Marisa Lindner, presidenta del directorio del INAU, opina que la protección a los niños no debería ser exclusiva de este organismo: “El INAU tiene que ser motor, tiene que ser una institución que pueda liderar, promover procesos, pero la gran apuesta tiene que ser generar redes de contención y de cuidado. O sea, poder generar elementos que son muy pero muy difíciles: que la gente esté dispuesta a cuidar sin recibir nada a cambio. Cada uno verá su situación, esto tampoco es una interpelación a la gente, pero tenemos que abrir mucho más este camino. Lo que hace la institucionalización es contener el problema. No lo resuelve. Hay que generar aprendizajes, apoyos, elementos que comprometan a la sociedad en su conjunto”.

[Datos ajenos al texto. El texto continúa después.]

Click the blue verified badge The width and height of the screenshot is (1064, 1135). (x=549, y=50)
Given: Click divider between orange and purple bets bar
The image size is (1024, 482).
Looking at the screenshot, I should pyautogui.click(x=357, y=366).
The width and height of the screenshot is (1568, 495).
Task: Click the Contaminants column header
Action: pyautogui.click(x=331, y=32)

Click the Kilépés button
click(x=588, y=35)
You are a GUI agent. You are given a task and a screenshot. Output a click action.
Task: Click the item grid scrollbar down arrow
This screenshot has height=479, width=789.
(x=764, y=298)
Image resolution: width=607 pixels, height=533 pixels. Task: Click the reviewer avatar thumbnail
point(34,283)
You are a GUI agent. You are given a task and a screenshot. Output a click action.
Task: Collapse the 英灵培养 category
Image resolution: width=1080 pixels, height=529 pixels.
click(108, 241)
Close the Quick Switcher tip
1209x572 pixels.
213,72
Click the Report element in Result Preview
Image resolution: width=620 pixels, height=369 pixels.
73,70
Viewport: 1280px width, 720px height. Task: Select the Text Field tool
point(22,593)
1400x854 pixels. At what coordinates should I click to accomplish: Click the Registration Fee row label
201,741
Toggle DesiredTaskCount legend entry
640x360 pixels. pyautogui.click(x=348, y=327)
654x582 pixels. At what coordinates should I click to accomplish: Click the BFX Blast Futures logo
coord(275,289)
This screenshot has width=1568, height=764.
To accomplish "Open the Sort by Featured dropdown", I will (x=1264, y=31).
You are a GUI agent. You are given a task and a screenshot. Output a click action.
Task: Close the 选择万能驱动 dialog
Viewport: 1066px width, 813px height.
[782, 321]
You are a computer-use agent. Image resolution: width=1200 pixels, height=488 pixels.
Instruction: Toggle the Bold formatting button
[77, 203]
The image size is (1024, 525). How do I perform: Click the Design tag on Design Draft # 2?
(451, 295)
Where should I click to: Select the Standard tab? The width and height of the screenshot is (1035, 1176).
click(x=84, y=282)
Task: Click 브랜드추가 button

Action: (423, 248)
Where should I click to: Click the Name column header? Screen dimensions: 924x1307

Una vez que son ingresados, los niños correrán con distinta suerte dentro de un sistema que tiene problemas para garantizarles el bienestar a todos, y en estancias que deberían ser cortas pero suelen alargarse. Al fin y al cabo, ser un niño pobre también puede ser eso: crecer separado de su familia y alejado de su casa. Una de las respuestas a este problema sería fortalecer las políticas de protección a las familias para que la internación sea, verdaderamente, el último recurso.

El desafío de irse

Al cumplir los 18 años los adolescentes deben egresar del INAU. Valeria, la directora de uno de los hogares, asegura que los procesos de autonomía de estos jóvenes suelen ser acelerados: “Nadie a los 18 años tenía la capacidad de irse a vivir solo y ser solvente, ir a trabajar, estudiar, y mucho menos una persona que viene con rezagos de todos los colores. Se vuelve a reproducir la violencia: a los 18 te tenés que ir, resolverte y hacer las cosas bien”. En ese sentido, desarrollar la articulación institucional y social es clave para mejorar las condiciones de egreso de estos adolescentes.